» Required work
Print the line that contains "Given: Click the", then every line after it until the entries end, exactly as they read; do not include pictures.

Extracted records
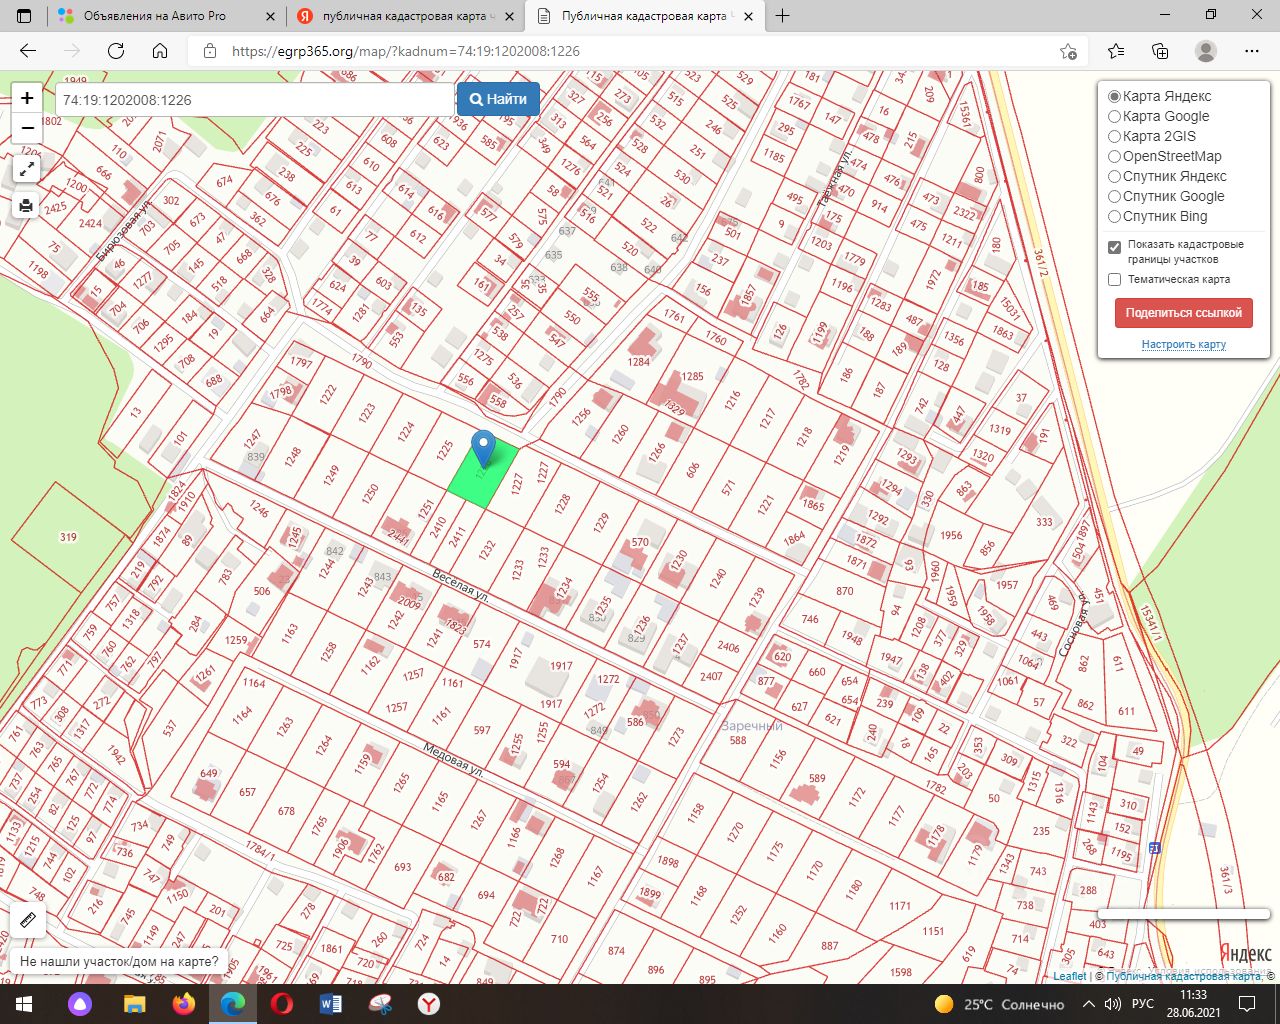
Task: Click the cadastral number search field
Action: click(x=255, y=100)
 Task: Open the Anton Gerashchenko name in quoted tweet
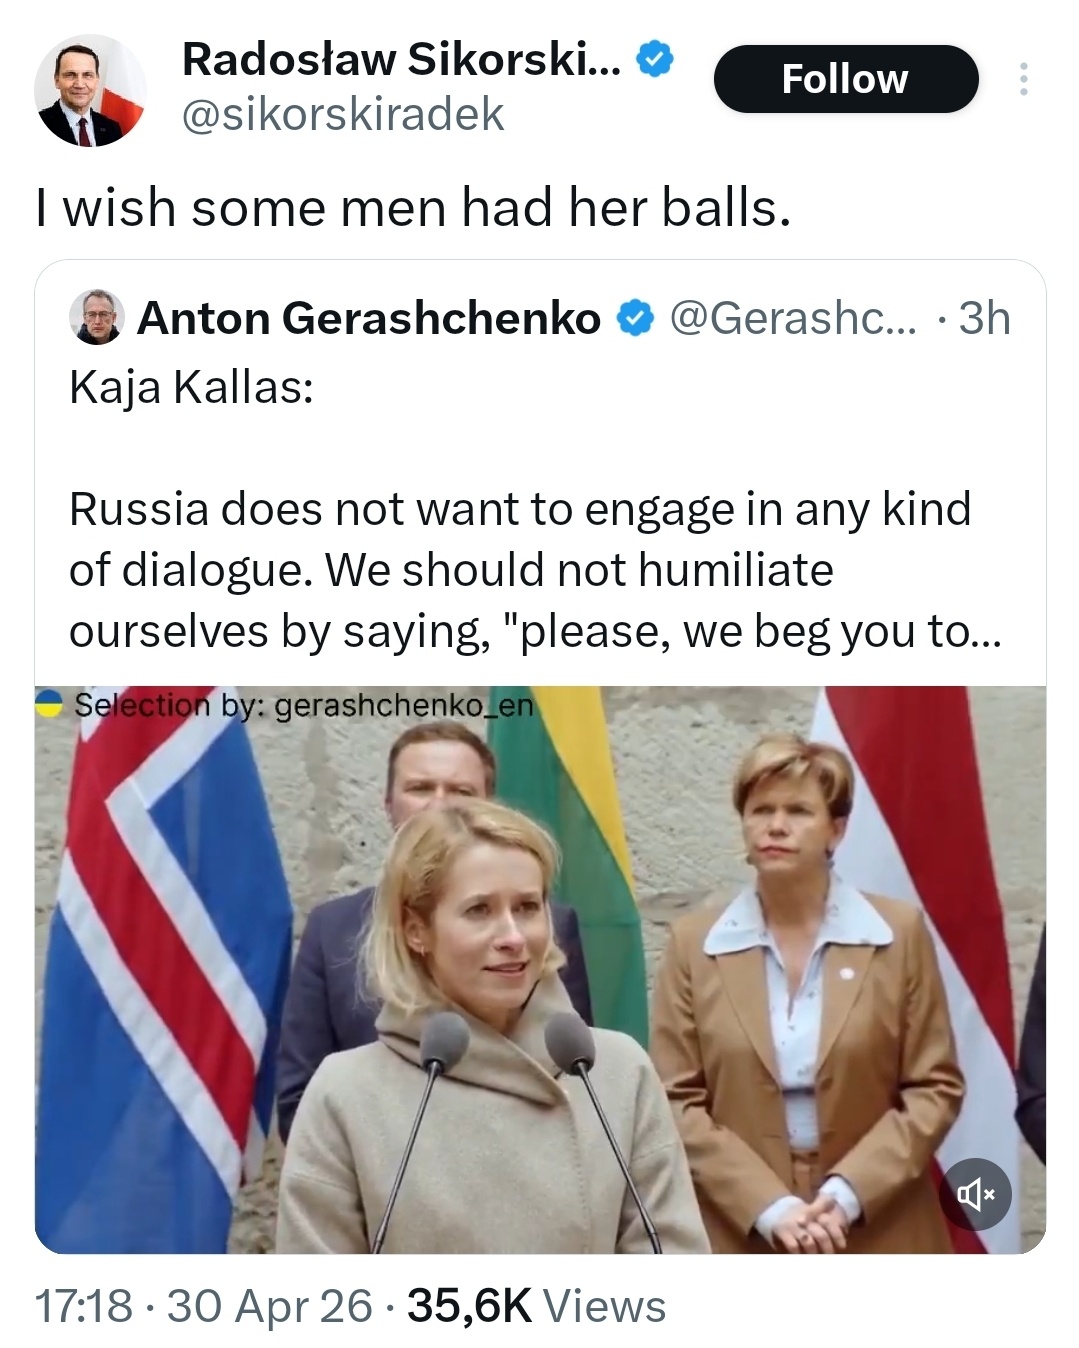369,319
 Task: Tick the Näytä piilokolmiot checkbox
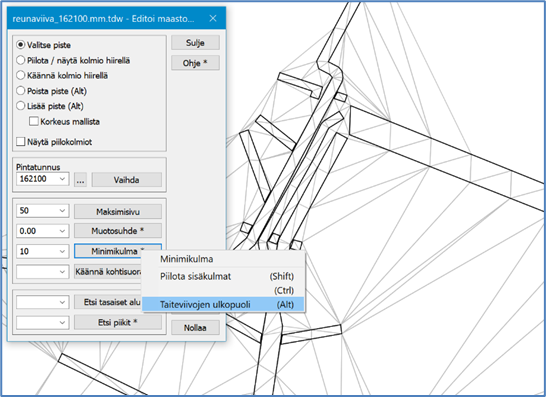tap(21, 142)
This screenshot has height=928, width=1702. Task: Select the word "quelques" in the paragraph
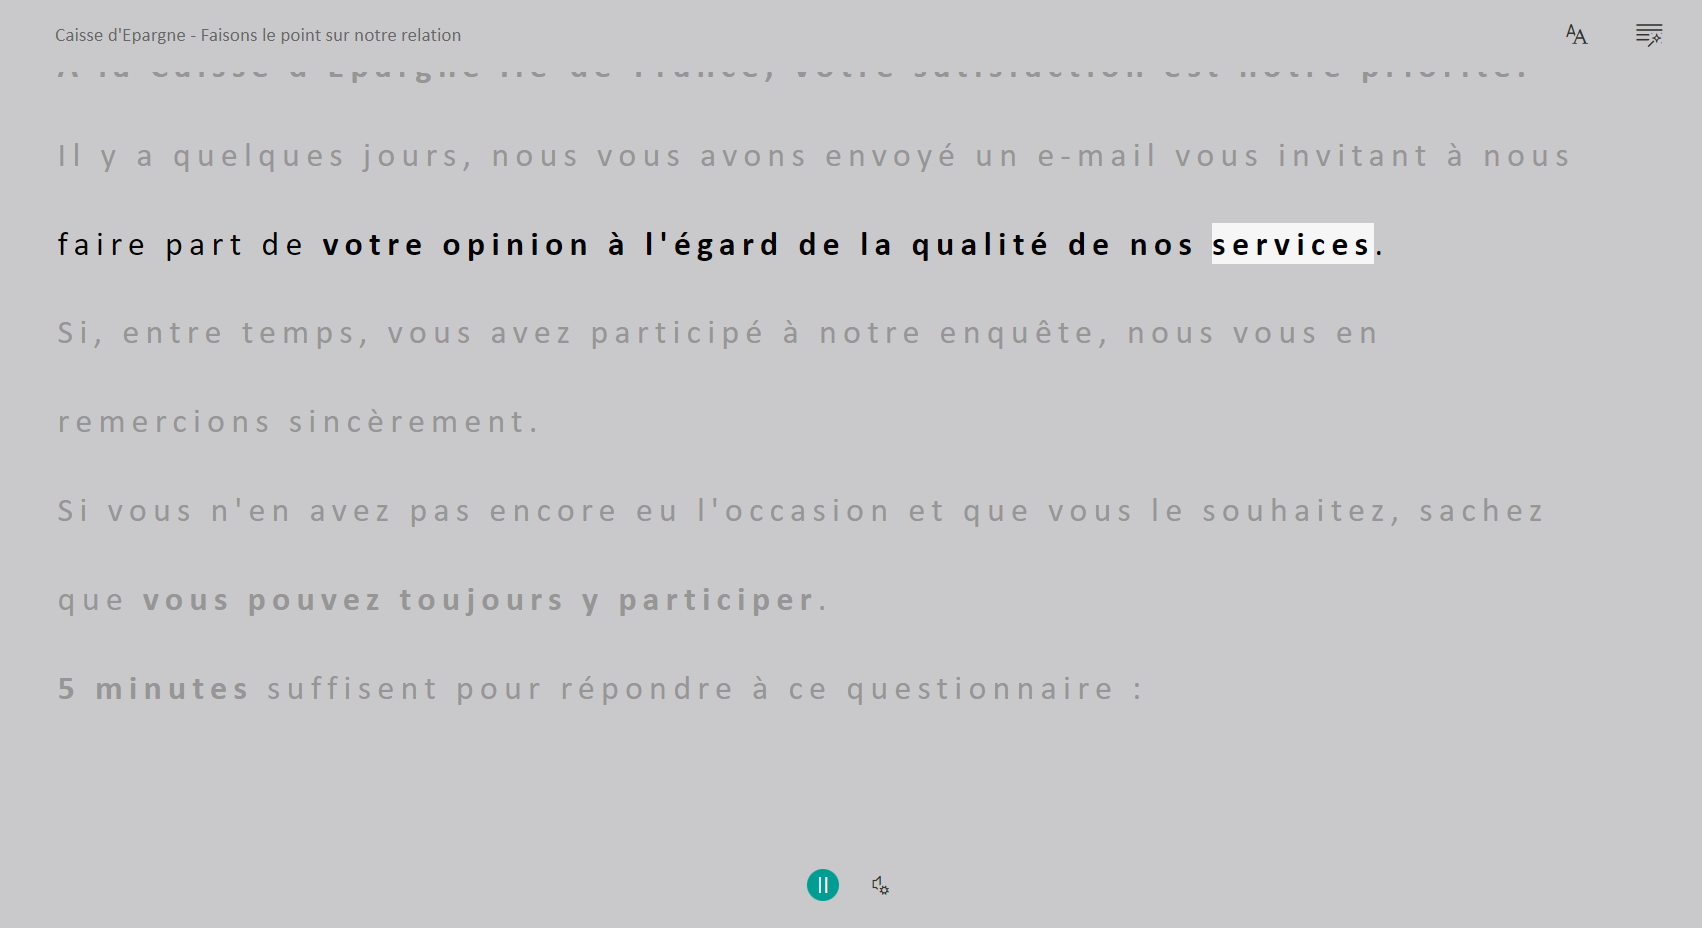(x=259, y=157)
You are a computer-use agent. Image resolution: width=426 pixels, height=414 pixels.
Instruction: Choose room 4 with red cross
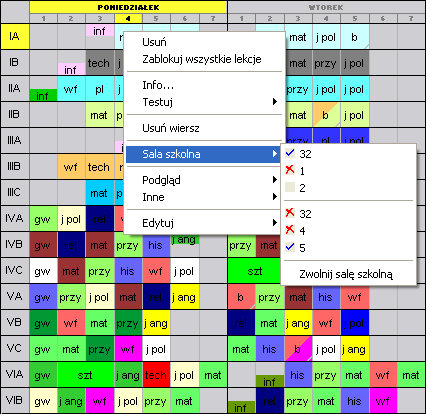pos(348,231)
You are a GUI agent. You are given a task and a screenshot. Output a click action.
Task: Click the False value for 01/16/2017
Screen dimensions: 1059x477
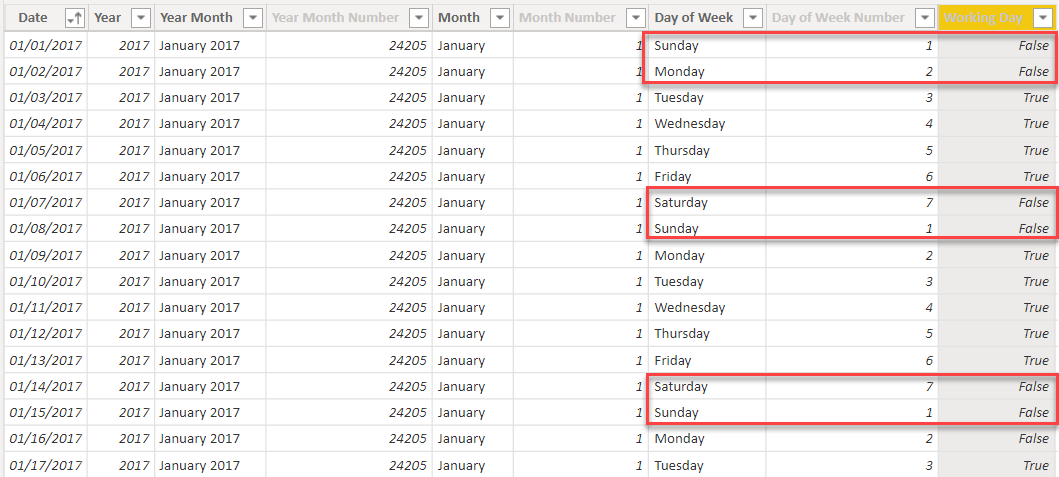(x=998, y=438)
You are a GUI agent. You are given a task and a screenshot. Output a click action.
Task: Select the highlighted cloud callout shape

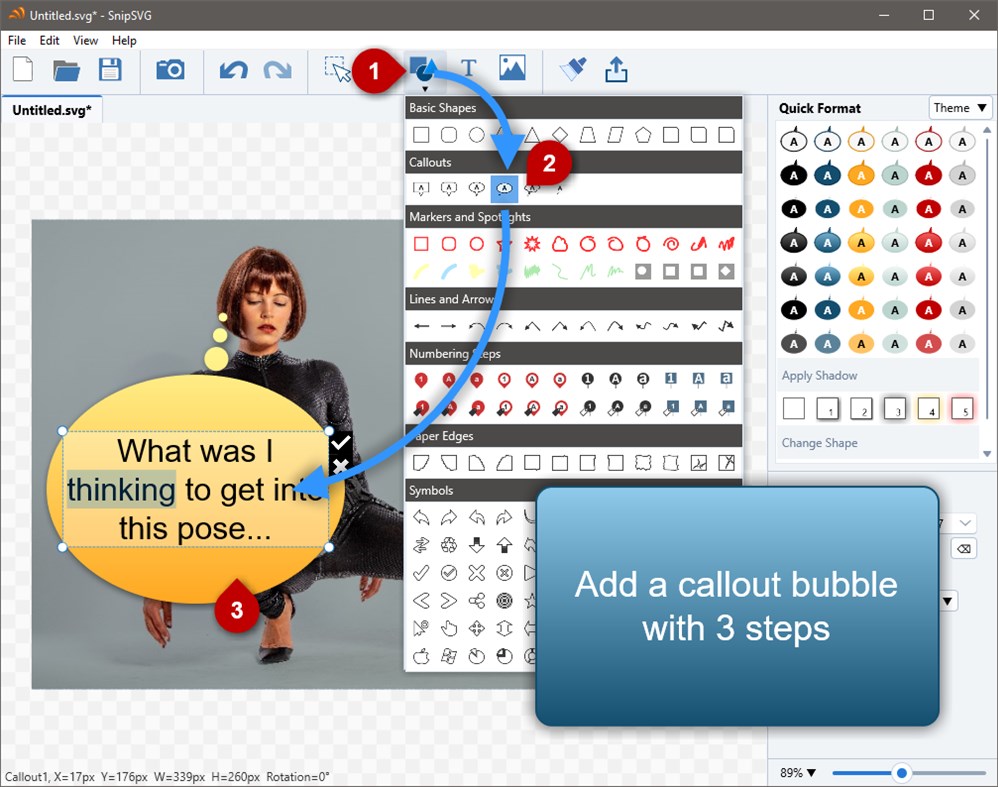tap(504, 188)
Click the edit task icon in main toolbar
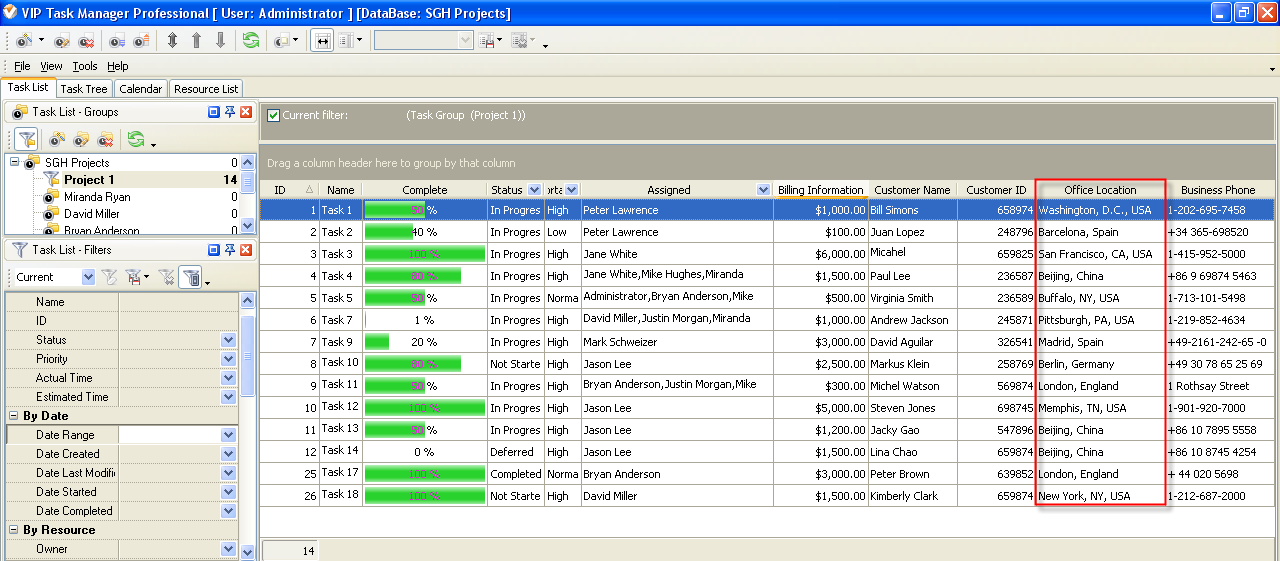Image resolution: width=1280 pixels, height=561 pixels. [x=62, y=41]
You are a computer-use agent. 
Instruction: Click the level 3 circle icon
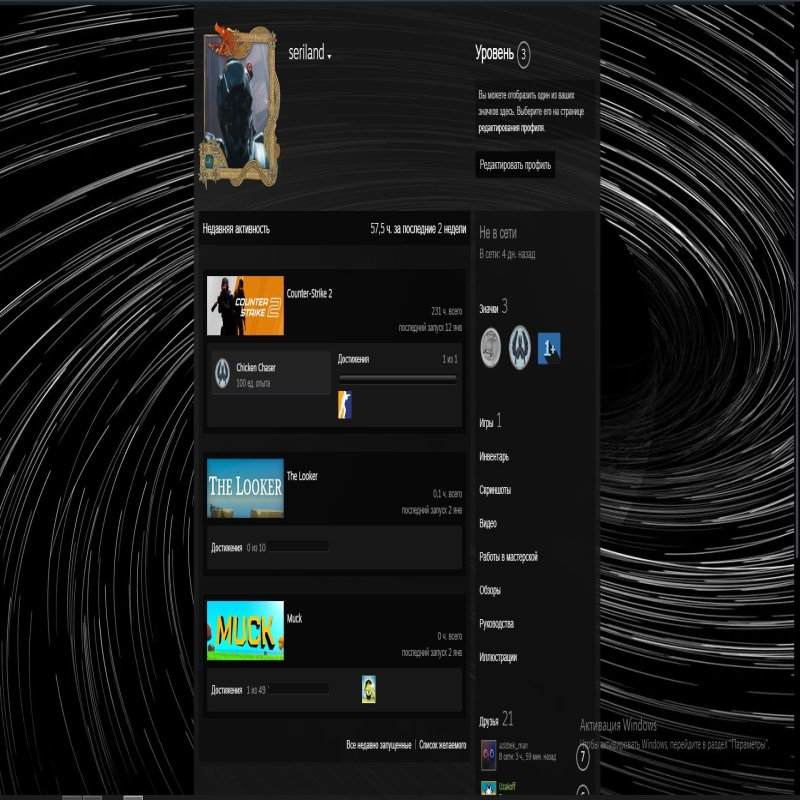click(524, 54)
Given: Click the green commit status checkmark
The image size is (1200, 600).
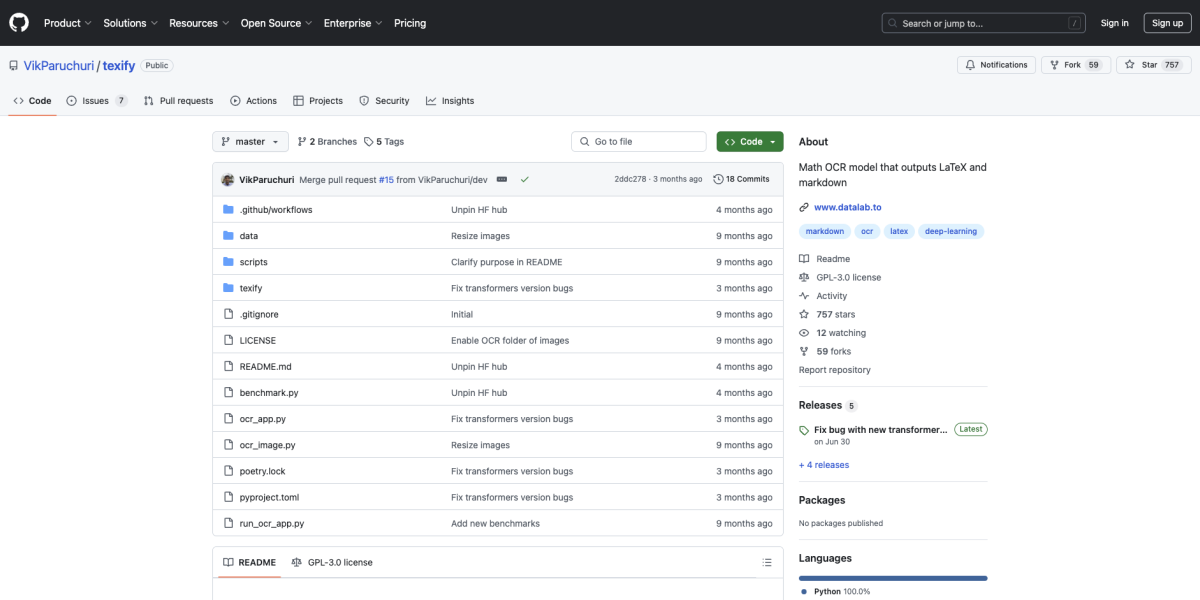Looking at the screenshot, I should point(524,179).
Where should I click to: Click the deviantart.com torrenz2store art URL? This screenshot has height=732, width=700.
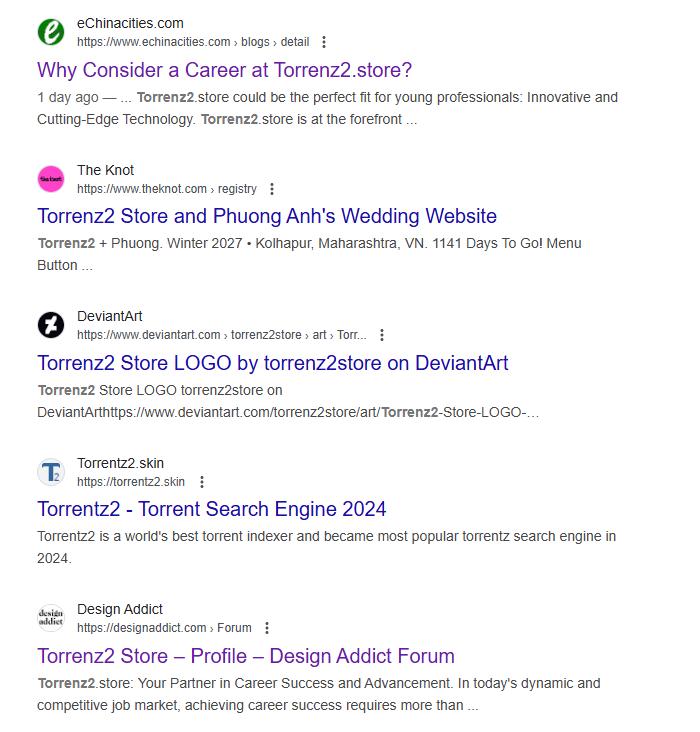pos(221,335)
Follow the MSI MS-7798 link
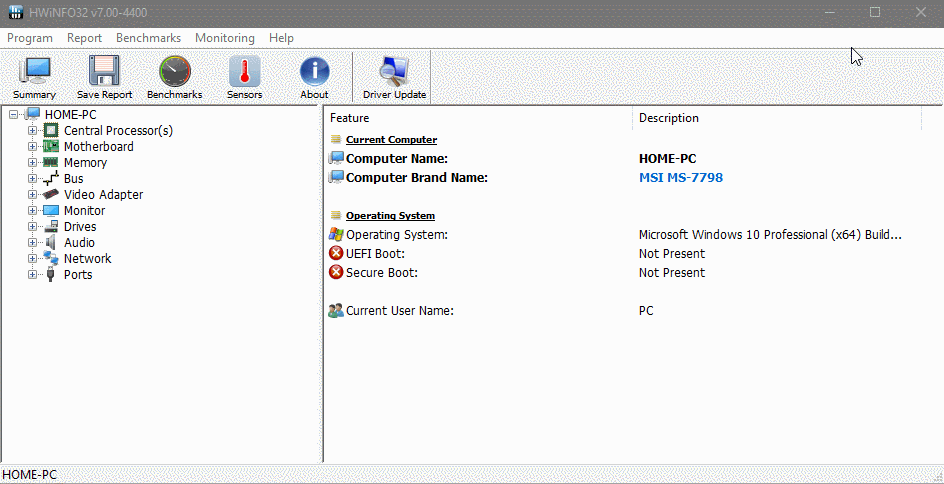Viewport: 944px width, 484px height. click(x=680, y=178)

» Response box
Given: Click the green commit status checkmark
The image size is (1200, 600).
Looking at the screenshot, I should point(524,179).
Where should I click to: Click the deviantart.com torrenz2store art URL? This screenshot has height=732, width=700.
pos(221,335)
Follow the MSI MS-7798 link
Viewport: 944px width, 484px height. click(x=680, y=178)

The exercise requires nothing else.